Division of radicals can seem tricky at first, but it's all about breaking down each component and simplifying them. When you have a division of square roots, such as \( \frac{\sqrt{56}}{\sqrt{7}} \), you can apply the property of radicals that allows you to combine them into one square root: \( \sqrt{\frac{56}{7}}\).

Continuing with this example, simplifying \( \frac{56}{7} \) becomes \(8\), resulting in \(\sqrt{8}\). Then, \(\sqrt{8}\) simplifies further to \(2\sqrt{2}\) because \(8 = 4 \times 2\) and \(\sqrt{4} = 2\).

With variables, the same principle helps. Divide the exponents by applying \( \frac{x^a}{x^b} = x^{a-b} \). In practice, for example, dividing \(x^2\sqrt{x}\) by \(\sqrt{x}\), results in just \(x^2\) because \((x^2 \times x^{1/2}) \div x^{1/2}\) ultimately resolves to \(x^{2}\). Remembering these basic properties will make dividing radicals straightforward and intuitive.

Simplification processes, especially for expressions involving radicals, are systematic ways of reducing the complexity of the problem. The main goal of simplification is to present the expression in its most concise and understandable form. Here’s a simple breakdown of steps to follow:

• Factor numbers and variables under the square root to identify perfect squares.
• Rewrite the expression to isolate and simplify these perfect squares.
• Use fundamental algebraic principles, such as combining like terms and simplifying fractions.
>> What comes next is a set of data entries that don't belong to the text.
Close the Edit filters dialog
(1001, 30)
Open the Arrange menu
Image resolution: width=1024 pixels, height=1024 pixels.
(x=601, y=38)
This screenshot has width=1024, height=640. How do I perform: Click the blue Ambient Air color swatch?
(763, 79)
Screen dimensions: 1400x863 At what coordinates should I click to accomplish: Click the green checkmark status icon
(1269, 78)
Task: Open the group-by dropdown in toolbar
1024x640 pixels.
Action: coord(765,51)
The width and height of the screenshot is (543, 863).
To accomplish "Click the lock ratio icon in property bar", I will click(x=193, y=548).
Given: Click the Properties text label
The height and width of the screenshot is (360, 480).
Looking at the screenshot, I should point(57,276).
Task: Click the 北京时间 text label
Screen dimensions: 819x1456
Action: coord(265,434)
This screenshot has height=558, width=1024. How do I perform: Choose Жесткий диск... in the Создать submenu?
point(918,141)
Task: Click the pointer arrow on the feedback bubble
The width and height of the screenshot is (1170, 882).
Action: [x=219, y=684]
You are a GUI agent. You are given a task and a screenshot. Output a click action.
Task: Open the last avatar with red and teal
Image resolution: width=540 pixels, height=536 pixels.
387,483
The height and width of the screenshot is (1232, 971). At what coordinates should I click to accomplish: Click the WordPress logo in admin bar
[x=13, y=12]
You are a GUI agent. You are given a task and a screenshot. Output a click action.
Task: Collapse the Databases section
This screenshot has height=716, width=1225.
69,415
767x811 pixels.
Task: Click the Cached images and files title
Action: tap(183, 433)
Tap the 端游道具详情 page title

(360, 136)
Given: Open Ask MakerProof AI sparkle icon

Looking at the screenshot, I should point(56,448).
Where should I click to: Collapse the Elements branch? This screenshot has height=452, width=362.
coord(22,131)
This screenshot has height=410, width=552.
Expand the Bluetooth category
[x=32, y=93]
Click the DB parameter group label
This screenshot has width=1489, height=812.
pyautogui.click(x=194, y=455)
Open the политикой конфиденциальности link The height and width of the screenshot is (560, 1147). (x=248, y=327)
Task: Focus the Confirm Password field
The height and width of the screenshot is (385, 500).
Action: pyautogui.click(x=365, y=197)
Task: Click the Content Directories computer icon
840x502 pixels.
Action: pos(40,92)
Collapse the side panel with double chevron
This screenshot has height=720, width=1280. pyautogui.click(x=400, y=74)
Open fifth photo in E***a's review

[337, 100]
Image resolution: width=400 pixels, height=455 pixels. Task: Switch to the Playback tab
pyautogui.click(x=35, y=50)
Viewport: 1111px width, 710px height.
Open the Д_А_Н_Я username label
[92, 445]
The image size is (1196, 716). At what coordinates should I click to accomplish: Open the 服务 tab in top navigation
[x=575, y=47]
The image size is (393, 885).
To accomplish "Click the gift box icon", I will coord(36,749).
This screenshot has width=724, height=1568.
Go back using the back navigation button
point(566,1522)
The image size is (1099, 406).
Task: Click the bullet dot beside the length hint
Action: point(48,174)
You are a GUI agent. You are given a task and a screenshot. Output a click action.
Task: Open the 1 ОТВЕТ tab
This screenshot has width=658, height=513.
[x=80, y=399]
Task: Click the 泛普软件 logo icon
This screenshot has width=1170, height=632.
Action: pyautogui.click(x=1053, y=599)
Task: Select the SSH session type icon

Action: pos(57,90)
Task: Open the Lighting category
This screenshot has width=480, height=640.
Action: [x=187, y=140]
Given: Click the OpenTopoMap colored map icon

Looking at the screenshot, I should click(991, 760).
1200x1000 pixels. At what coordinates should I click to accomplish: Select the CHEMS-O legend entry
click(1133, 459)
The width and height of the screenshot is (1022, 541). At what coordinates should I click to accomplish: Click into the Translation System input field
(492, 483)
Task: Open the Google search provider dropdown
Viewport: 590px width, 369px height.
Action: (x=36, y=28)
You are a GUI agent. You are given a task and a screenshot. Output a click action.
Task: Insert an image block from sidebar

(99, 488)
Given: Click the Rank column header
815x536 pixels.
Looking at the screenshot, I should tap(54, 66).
For instance, in the expression \( \frac{2 \sqrt{14} x^{2} \sqrt{x} y^{2} \sqrt{y}}{\sqrt{7} \sqrt{x} \sqrt{y}} \), each part is simplified individually by canceling common terms. Dividing \(2\sqrt{14}\) by \(\sqrt{7}\) simplifies to \(2\sqrt{2}\). Likewise, dividing the variable parts results in \(x^2\) and \(y^2\), by eliminating the like \(\sqrt{x}\) and \(\sqrt{y}\) terms.

These steps, when mastered, allow you to quickly and efficiently break down complex radical expressions into their simplest forms.